Garry made snacks in the sandwich maker to go with cherry pie

We are getting used to having girls in the house, being group home parents  supervisors (our new term). Its been about a year since three moved in, for a while it was just Alona and then the grad girls moved in back in February and stayed because Garry likes having them here so much. Leila and Valentina are always helpful when it comes to cleaning, and Vika has learned more English. All the girls helped pit cherries for the freezer.

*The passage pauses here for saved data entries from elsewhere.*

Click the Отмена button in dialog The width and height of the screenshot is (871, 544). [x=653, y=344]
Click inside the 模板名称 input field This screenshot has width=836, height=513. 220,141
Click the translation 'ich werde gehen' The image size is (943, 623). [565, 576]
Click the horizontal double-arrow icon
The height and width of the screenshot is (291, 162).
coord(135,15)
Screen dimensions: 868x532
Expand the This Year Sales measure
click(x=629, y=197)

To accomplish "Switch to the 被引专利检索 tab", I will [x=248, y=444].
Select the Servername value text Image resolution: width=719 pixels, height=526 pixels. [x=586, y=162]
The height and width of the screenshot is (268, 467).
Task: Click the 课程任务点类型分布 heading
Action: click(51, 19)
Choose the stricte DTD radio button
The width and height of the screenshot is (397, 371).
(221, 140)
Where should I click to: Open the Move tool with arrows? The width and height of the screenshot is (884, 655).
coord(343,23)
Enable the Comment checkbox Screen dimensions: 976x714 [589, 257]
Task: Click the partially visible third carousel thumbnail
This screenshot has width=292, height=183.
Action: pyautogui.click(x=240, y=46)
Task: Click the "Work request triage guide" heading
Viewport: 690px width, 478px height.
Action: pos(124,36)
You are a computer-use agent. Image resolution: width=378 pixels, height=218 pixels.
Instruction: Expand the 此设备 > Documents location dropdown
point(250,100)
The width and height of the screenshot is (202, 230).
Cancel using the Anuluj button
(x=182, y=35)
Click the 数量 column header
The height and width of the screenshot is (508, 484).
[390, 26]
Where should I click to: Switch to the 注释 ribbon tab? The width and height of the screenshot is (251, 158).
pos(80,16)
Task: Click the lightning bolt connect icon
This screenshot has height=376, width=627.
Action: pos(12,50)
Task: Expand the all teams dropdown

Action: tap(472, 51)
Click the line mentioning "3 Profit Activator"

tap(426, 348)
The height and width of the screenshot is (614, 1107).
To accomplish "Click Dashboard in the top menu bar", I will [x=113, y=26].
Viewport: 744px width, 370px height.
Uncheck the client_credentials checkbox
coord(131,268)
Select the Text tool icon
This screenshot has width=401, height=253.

 Even though we are occasionally hunting for something that has been "put away," or having to buy a new liquid soap bottle for the bathroom (I have not figured out who tosses them, I'd had one and refilled it for six years before this March) it certainly makes for lots of contact with the students. I've even learned some new words. However, we also use way more water for showering, and the girls still don't lock the door when they are in the only bathroom in the house, even though Garry thought he solved that problem by install a hook and eye fastener. That must be why the real group homes have two bathrooms, or because its hard to get in when you need to sometimes. We do have the outhouse anyway, as the visiting Canadian teams know!

Alona will be moving out next week, after the wedding, they can get married Tuesday at the government wedding palace, and then it should be quieter too. She tends to disagree with the other girls and it can get loud at times. She and Nikolai have been fixing up the apartment that they will live in.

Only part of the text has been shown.